__Passage__
○ ○ ○ ○

This would be kind of difficult.  Money isn’t my favorite topic.  I really think that i would just expand on my first proposal.  I mean why not?  It’s going to a good cause.  Instead of just painting a space, lets take over an entire floor or room.  Make it more interactive.


One year and one hundred thousand dollars.

One hundred thousand dollars…I would make a proposal for a theme space.  The design would be based on art work submitted by kids. Children have very active and crazy imaginations.  So I think it would be interesting to see what they come up with.  Also, it’s crazy world out there and, even they need their own space or safe haven.  But from their designs I would create something that can be meshed together as one  amazing area.  So the play area would actually be theirs.  The money would be spent on getting materials and once again hiring a team of fellow artist to guide the project.
The area would be an interior space.  This would help preserve the play area.  In the space will be crazy craw spaces, walk ways and slides to link each area.  In the center would be a design that incorporates a ball pit or one of those bouncy room things.   So they would actually have their own town-like space.




Post:4 Part 2 Magazines?

I’m not really into magazines.  I barely watch television.  My head is always buried into my PERSONAL sketchbook or am writing some crazy adventure story.  Having said this, I have no idea on where to even start working for a magazine.

National Geographic:

National geographic I would say is the most interesting of them all as far me having to pick one.  I like drawing people and animals.  Also I like photography as well.  It being one of the most popular magazines of all time helps as well.  Who wouldn’t want to work for a magazine like that?  And I would get the chance to travel!


Time Magazine:

Time is another popular magazine.  It’s a little boring sometimes, but then again I’m not a big media fan. Still if you keep reading long enough there will be something interesting.  I’m not saying it’s a bad magazine; I have read some interesting issues.  So it depends on the topic of the month on whether I would pick it up. Like National Geographic, it has beautiful photography.  I have use a few issues for reference.

○ ○ ○ ○

__Complete the following__
a: List each reason the post gives for why National Geographic appeals to the writer.
b: According to the post, what would the one hundred thousand dollars be spent on?
c: Go on with the post about magazines, starting after its final sentence about Time.

__Stored items__
○ ○ ○ ○

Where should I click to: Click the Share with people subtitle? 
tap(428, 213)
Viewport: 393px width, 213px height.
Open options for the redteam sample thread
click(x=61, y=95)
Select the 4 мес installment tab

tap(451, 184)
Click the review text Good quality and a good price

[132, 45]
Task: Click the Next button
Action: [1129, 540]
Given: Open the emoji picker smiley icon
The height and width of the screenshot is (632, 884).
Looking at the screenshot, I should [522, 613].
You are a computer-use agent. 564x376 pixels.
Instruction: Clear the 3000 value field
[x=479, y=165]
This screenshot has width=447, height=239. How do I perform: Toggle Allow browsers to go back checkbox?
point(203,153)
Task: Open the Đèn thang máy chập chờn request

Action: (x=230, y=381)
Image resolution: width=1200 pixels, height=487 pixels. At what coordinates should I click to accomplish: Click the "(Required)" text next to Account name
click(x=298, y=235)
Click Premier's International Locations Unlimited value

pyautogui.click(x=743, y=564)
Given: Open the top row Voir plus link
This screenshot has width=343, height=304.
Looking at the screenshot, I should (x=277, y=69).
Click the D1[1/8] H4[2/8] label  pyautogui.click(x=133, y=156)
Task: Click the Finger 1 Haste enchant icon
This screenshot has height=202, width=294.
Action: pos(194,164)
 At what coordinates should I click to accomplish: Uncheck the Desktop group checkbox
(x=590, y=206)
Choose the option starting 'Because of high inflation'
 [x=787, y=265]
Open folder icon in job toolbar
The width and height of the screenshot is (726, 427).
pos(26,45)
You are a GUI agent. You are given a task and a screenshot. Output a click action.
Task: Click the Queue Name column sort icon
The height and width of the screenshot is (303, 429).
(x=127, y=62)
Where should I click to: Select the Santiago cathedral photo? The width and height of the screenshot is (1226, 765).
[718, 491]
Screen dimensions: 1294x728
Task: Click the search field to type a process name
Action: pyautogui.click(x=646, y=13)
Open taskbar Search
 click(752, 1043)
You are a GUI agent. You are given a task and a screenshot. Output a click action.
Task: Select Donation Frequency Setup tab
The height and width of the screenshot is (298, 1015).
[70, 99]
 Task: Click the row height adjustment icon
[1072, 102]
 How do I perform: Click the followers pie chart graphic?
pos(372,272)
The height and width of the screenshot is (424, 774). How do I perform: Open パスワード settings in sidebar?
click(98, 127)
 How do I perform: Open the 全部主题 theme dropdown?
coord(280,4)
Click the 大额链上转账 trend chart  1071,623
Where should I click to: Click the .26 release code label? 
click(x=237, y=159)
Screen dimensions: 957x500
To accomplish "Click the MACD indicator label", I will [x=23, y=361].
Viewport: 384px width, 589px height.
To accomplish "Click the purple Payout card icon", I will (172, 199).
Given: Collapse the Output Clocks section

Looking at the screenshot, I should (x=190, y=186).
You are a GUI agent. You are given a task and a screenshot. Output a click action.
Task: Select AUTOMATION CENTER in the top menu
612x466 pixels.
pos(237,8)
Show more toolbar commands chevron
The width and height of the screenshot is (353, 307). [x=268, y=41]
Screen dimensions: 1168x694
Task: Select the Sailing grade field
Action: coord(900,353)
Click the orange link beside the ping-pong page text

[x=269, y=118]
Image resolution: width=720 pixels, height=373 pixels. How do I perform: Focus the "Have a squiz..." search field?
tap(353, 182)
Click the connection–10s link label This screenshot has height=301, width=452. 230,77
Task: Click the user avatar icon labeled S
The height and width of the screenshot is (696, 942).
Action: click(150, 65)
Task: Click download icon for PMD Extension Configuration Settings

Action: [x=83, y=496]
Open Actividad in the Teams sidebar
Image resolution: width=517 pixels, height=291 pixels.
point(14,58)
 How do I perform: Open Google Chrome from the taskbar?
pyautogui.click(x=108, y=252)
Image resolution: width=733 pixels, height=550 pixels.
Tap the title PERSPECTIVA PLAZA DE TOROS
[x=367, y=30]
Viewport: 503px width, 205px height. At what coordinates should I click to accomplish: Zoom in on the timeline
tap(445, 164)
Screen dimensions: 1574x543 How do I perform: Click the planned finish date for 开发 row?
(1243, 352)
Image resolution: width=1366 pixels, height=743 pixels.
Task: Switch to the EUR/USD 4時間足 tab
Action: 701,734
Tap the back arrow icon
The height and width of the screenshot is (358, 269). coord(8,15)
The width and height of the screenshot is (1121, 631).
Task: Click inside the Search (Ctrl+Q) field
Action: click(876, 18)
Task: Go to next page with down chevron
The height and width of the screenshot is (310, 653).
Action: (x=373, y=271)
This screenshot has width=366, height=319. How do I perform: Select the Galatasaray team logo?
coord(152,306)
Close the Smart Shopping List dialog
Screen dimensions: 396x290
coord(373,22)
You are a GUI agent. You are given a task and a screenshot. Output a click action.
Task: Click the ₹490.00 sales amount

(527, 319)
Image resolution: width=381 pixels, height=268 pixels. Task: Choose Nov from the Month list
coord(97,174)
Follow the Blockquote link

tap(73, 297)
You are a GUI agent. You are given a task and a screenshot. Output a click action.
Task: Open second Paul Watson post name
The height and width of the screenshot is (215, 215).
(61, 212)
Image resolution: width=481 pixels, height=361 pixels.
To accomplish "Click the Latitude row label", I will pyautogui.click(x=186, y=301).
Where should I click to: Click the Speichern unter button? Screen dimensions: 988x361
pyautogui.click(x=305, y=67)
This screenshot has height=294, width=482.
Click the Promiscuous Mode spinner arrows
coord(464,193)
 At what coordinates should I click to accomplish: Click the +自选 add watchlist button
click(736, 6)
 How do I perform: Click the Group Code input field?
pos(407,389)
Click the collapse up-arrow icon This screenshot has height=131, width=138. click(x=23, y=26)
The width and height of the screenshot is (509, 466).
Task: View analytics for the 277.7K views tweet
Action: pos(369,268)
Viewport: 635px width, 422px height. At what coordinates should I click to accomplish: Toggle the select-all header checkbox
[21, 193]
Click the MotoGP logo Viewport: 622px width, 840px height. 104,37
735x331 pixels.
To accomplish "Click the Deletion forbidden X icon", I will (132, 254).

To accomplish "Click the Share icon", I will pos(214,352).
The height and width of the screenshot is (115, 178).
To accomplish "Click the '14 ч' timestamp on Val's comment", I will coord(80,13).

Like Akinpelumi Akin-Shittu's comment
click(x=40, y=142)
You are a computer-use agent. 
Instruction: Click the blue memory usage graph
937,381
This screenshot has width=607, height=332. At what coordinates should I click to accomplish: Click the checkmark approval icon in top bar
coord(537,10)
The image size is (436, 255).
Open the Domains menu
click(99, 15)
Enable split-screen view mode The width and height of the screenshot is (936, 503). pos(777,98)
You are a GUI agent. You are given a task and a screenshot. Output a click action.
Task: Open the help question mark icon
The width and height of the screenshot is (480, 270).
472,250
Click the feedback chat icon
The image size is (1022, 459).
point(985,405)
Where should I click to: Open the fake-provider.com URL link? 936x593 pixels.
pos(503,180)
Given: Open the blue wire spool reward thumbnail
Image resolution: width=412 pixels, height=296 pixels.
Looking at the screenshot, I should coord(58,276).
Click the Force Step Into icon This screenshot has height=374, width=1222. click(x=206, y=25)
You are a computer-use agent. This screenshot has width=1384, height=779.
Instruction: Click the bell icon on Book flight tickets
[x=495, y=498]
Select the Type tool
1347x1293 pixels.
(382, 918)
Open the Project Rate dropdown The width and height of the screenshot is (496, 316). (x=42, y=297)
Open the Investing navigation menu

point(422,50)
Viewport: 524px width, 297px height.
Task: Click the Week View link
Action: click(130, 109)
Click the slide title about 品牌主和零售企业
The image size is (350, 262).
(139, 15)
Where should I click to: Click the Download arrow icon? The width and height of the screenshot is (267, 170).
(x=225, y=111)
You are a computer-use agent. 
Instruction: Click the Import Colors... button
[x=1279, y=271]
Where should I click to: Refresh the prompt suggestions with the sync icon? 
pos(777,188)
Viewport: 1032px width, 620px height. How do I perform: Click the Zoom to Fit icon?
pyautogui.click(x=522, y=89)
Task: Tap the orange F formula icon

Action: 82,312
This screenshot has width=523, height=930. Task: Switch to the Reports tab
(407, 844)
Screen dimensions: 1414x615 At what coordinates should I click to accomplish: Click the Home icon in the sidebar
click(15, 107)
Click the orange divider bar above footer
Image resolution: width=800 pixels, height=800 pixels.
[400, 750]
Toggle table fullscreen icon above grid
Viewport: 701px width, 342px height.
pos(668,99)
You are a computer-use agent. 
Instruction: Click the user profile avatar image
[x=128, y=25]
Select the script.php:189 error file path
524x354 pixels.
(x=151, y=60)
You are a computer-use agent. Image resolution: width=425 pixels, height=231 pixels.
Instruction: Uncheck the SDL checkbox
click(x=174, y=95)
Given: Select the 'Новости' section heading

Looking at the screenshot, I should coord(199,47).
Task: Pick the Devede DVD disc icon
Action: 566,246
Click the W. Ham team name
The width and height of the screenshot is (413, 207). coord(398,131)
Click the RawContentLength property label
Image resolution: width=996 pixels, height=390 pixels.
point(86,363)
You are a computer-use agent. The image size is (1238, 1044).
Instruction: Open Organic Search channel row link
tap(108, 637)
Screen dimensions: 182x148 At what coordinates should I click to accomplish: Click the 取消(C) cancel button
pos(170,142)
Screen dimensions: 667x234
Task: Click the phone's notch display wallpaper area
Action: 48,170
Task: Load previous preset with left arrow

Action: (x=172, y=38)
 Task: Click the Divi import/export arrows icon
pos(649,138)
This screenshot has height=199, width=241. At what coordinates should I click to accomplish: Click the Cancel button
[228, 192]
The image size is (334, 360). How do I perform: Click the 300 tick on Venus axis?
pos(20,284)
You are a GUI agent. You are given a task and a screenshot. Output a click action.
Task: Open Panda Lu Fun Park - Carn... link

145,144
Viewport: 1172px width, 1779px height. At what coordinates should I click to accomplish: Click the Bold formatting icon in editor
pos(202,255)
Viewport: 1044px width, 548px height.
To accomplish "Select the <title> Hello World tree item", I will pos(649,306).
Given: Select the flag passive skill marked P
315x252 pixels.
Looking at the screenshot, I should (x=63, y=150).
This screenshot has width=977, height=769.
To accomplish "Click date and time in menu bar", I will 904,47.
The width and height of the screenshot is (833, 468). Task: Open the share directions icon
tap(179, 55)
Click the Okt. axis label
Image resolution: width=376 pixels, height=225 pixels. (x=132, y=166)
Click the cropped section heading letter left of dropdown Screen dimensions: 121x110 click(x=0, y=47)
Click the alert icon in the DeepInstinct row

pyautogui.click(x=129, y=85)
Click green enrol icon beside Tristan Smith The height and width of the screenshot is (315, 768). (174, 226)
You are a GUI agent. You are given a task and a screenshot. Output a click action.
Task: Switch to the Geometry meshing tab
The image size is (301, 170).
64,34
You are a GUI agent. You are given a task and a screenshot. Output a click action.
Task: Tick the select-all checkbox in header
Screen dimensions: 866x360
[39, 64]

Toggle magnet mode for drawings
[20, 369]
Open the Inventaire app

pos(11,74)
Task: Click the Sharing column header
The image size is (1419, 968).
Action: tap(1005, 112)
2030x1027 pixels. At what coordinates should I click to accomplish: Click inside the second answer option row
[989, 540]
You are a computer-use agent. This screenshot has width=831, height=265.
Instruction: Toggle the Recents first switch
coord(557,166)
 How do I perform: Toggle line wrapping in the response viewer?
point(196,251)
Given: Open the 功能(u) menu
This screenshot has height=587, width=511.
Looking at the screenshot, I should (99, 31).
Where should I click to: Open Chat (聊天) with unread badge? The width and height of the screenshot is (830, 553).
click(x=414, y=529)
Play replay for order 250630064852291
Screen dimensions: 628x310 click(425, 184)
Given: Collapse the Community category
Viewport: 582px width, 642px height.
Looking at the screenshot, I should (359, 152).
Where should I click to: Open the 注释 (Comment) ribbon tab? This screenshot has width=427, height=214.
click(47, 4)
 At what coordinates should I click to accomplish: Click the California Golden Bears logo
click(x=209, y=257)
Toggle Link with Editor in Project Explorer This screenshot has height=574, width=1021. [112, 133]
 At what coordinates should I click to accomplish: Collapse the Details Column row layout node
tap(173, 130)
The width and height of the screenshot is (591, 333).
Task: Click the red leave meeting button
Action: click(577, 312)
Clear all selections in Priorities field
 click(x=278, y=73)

○ ○ ○ ○

__Answers for each item__
a:
- The writer likes drawing people and animals.
- The writer likes photography.
- It is one of the most popular magazines of all time.
- The writer would get the chance to travel.

b: Getting materials and hiring a team of fellow artists to guide the project.

c:
Game Informer:

It’s game magazine.  Why not?  In the gaming industry they are always looking for artists.  It doesn’t matter if it’s for an actual video game or cover, artists will be needed.


ESPN, The Magazine:

ESPN…..I have nothing.  It’s sports magazine so it’s kind or straight forward and to the point.  Usually on most issues it’s a star athlete.  But, photography is art as well and I did say I like photography as well.


Reader’s Digest:

I have read one of these magazines in years.  But it still as everything though, which is can be a good thing.  I would have options if i worked for this magazines.


Wizard Magazine:

I have several of these from when i was a kid.  It was my comic book substitute. For an illustrator this would be a possible dream job.  It has a monthly contest and it is interesting.  But this would be my second choice.



Again, another game magazine.


Playstation The Official Magazine(PSM):

And another game magazine.  They are all the same anyway.



I love music.  This would be a dream job as well.  Meet new/favorite bands and get introduced to different types music.



I think this is still popular.  It has been in business for years now.  But like National Geographic I would love to be able to travel.  This magazines cover events around the world also.  And has lovely photography.  That’s what caught my eye the most.


I have no idea how to start a magazine.  But i would start by interviewing writers, artist, photographers and editors?  Put together a group to come up with a common interest. From there compile up everyone’s ideas.